# Extract provided

Single by the Smashing Pumpkins

from the album Mellon Collie and the Infinite Sadness
- B-side: "...Said Sadly"; "You're All I've Got Tonight"; "Clones (We're All)"; "A Night Like This"; "Destination Unknown"; "Dreaming";
- Released: October 16, 1995
- Genre: Grunge; alternative rock; alternative metal;
- Length: 4:16
- Label: Virgin
- Songwriter: Billy Corgan
- Producers: Flood; Alan Moulder; Billy Corgan;

The Smashing Pumpkins singles chronology
| "Rocket" (1994) | "Bullet with Butterfly Wings" (1995) | "1979" (1996) |

Music video
- Bullet with Butterfly Wings on YouTube

Audio sample
- file; help;

= Bullet with Butterfly Wings =

1995 single by the Smashing Pumpkins

"Bullet with Butterfly Wings" is a song by the American alternative rock band the Smashing Pumpkins. It was released as the lead single from their 1995 double album Mellon Collie and the Infinite Sadness, and is the sixth track on the first disc. This song was the band's first top-40 US hit, peaking at number 22 on the Billboard Hot 100. It also spent six weeks at number two on the Billboard Modern Rock Tracks chart and peaked at number four on the Billboard Album Rock Tracks chart. In Canada, the song peaked at number 18 on the RPM Top Singles chart and spent four weeks at number one on the RPM Alternative 30 chart, becoming Canada's most successful rock song of 1995. It also reached number one in Iceland for a week.

The song won the Grammy Award for Best Hard Rock Performance in 1997. It was named the 91st best hard rock song of all time by VH1 in 2009 and ranked number 70 on the 2008 list of "The 100 Greatest Guitar Songs of All Time" of Rolling Stone. The song came second in the Triple J Hottest 100, 1995, was later voted number 51 in the Triple J Hottest 100 of All Time, 2009 and placed at number 25 in the Triple J Hottest 100 of the Past 20 Years, 2013.

==Background==
The song had its origins during the recording of 1993's Siamese Dream. According to frontman Billy Corgan, "I have a tape of us from 1993 endlessly playing the 'world is a vampire' part over and over". Corgan wrote the noted chorus "rat in a cage" on an acoustic guitar during the same session that "Landslide" was recorded.

# Written exercise 1
Write out the passage of the "Bullet with Butterfly Wings" text from "1995 single by" to "for a week.", replacing "double album" with "studio album".
The text and the rows come from separate, unrelated sources.

# Data provided
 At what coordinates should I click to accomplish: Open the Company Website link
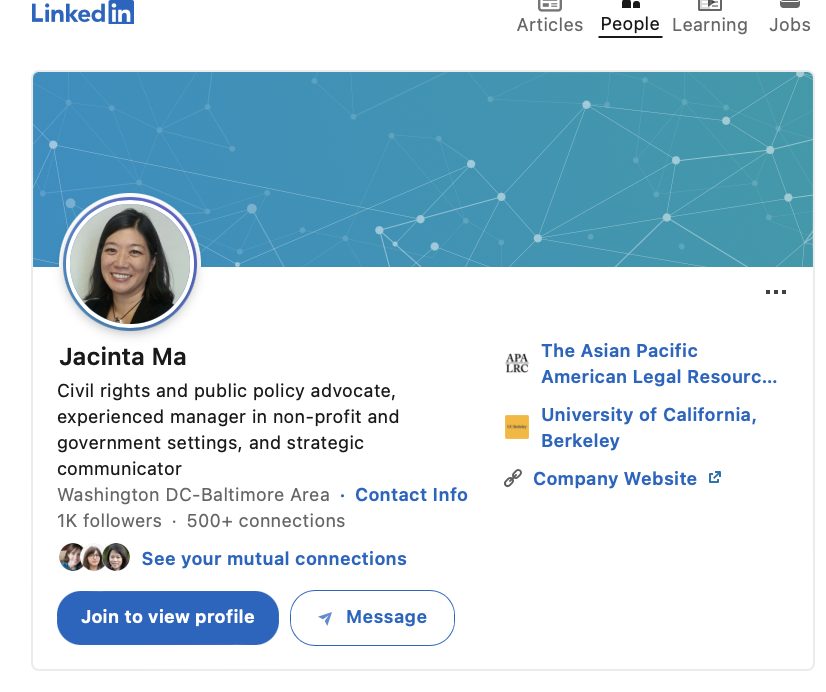click(x=615, y=479)
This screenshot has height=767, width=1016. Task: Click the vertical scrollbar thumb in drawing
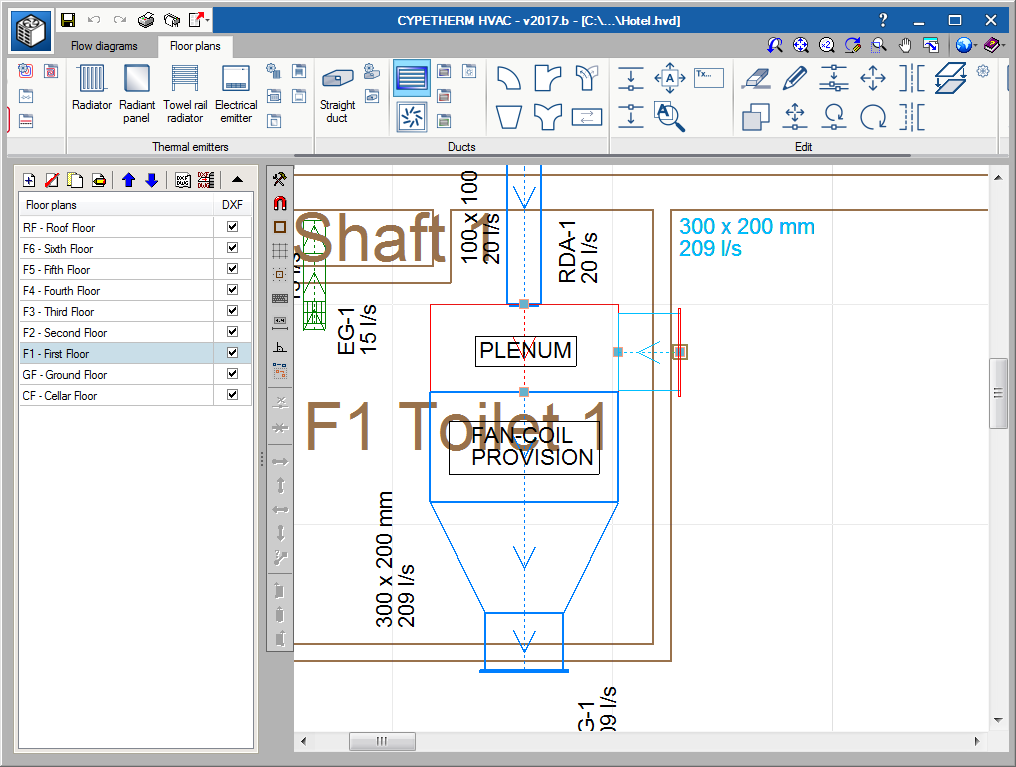[x=998, y=393]
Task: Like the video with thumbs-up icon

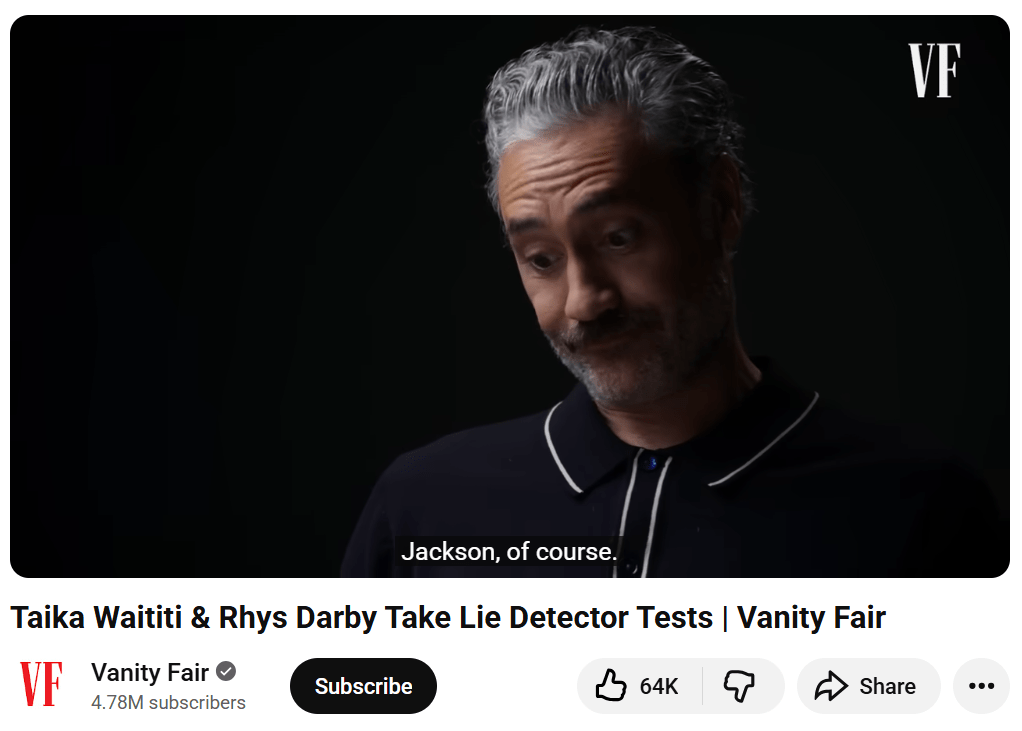Action: tap(611, 685)
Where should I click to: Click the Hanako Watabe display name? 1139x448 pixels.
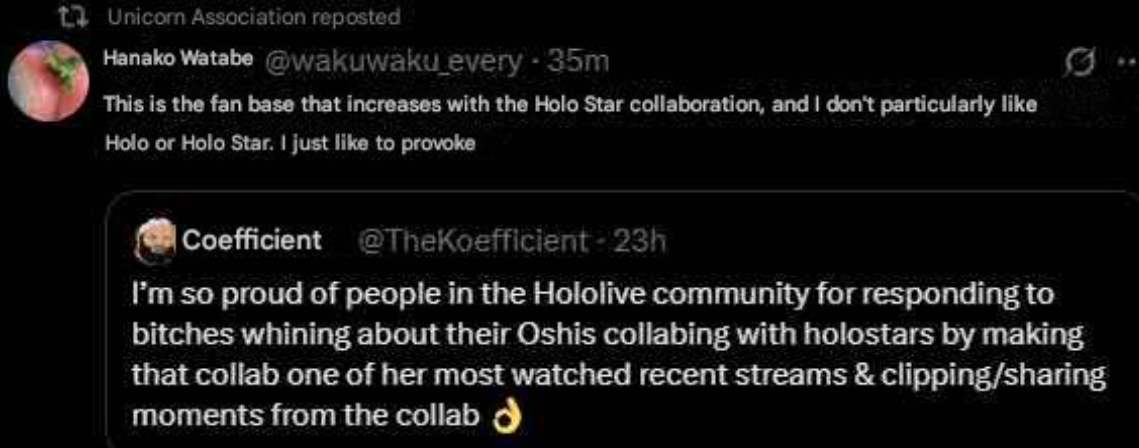178,60
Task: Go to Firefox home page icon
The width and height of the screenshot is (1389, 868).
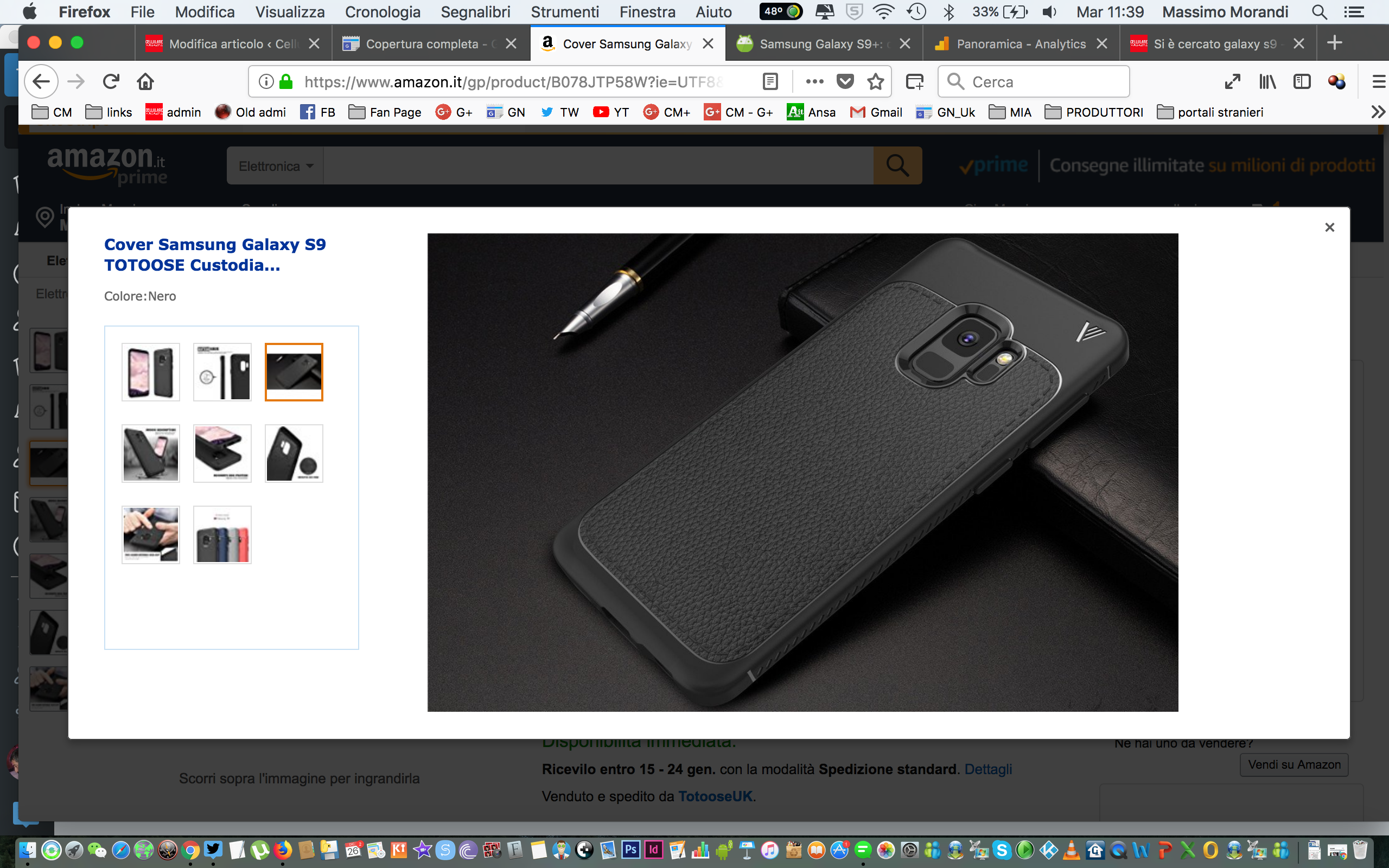Action: 145,81

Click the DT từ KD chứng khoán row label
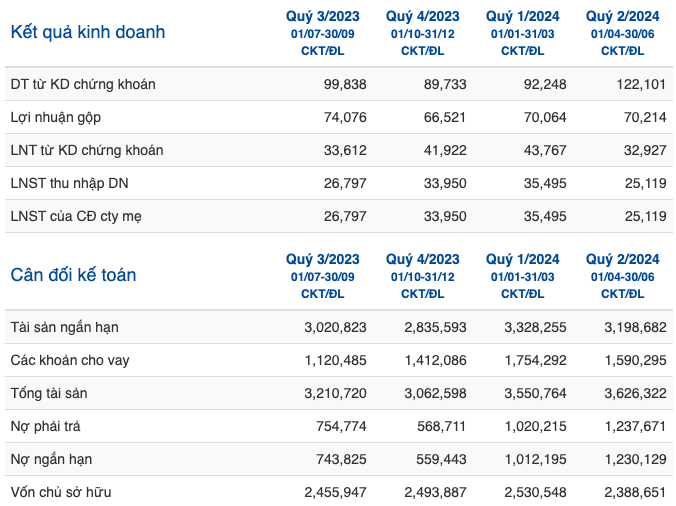83,84
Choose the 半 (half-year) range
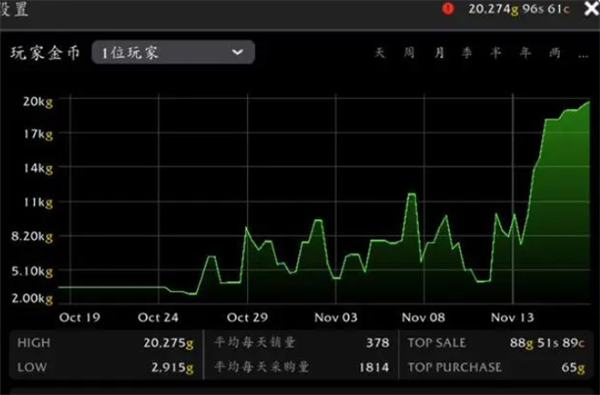Image resolution: width=600 pixels, height=395 pixels. 496,52
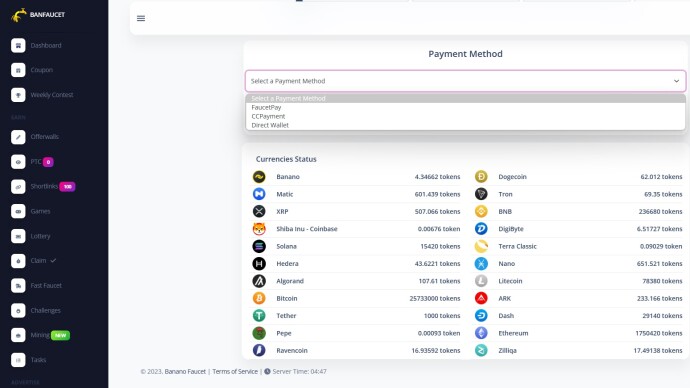Viewport: 690px width, 388px height.
Task: Open the Claim menu item
Action: (x=38, y=260)
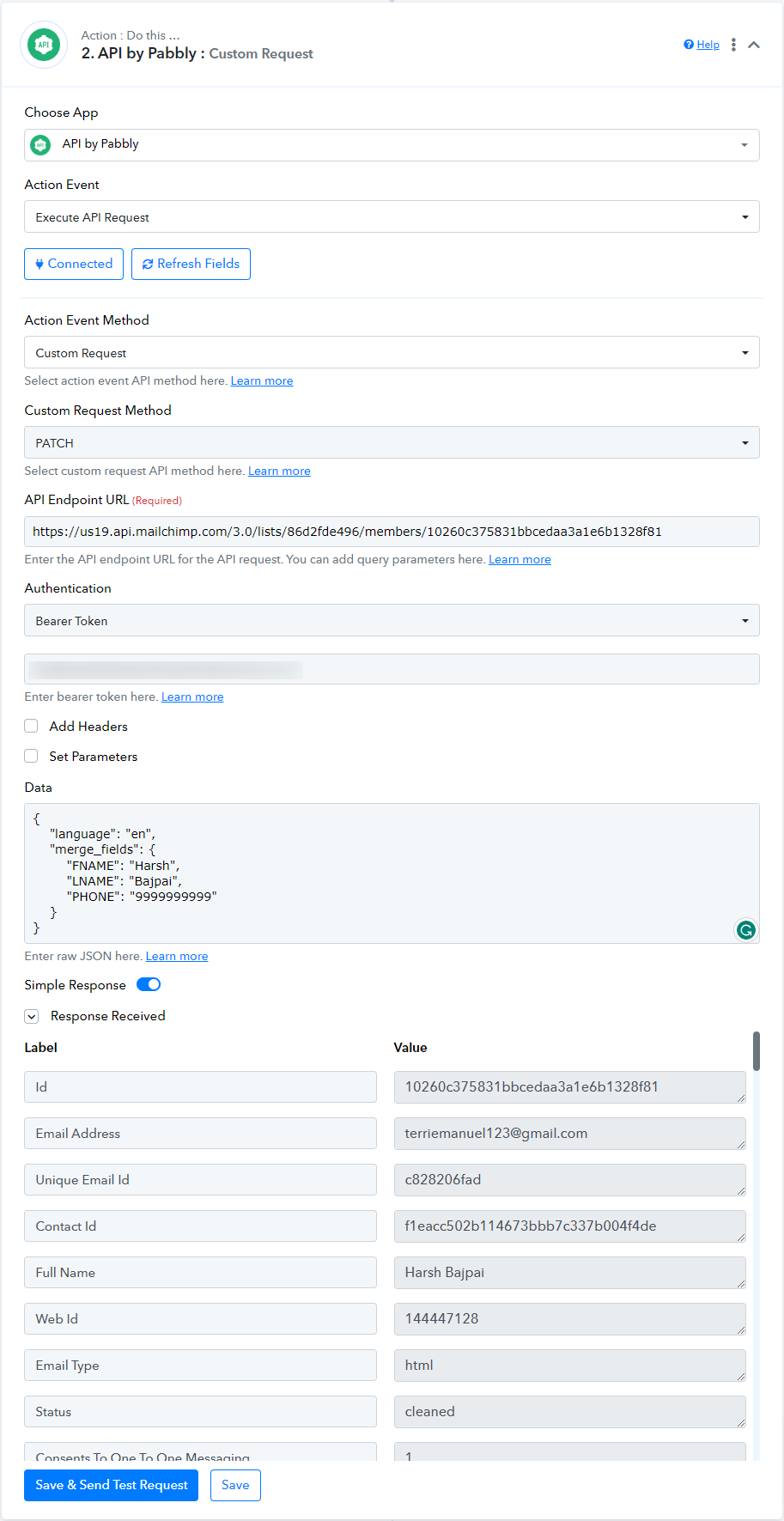Screen dimensions: 784x1521
Task: Click the Grammarly icon in Data box
Action: 746,929
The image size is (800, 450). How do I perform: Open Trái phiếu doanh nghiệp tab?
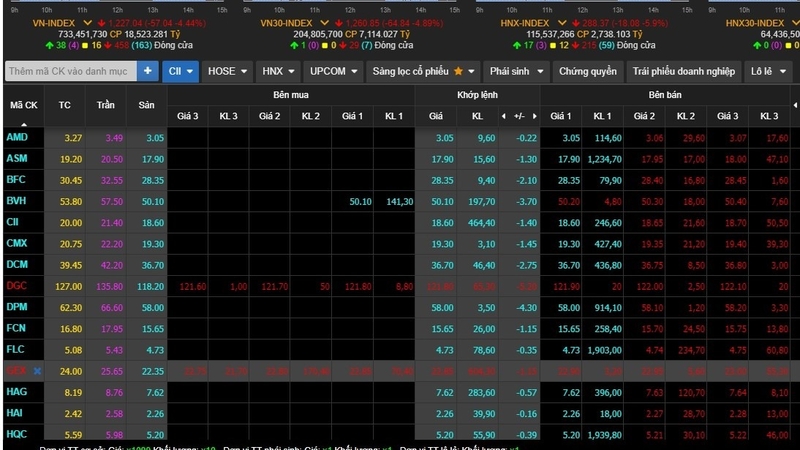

# Written exercise 2
Show every line of the rows that contains the word "Task", matching case exactly.

# Output 1
1995 single by the Smashing Pumpkins

"Bullet with Butterfly Wings" is a song by the American alternative rock band the Smashing Pumpkins. It was released as the lead single from their 1995 studio album Mellon Collie and the Infinite Sadness, and is the sixth track on the first disc. This song was the band's first top-40 US hit, peaking at number 22 on the Billboard Hot 100. It also spent six weeks at number two on the Billboard Modern Rock Tracks chart and peaked at number four on the Billboard Album Rock Tracks chart. In Canada, the song peaked at number 18 on the RPM Top Singles chart and spent four weeks at number one on the RPM Alternative 30 chart, becoming Canada's most successful rock song of 1995. It also reached number one in Iceland for a week.

# Output 2
This screenshot has height=767, width=1016. Task: Click the vertical scrollbar thumb in drawing
Task: Like the video with thumbs-up icon
Task: Go to Firefox home page icon
Task: Open the Claim menu item
Task: Click the Grammarly icon in Data box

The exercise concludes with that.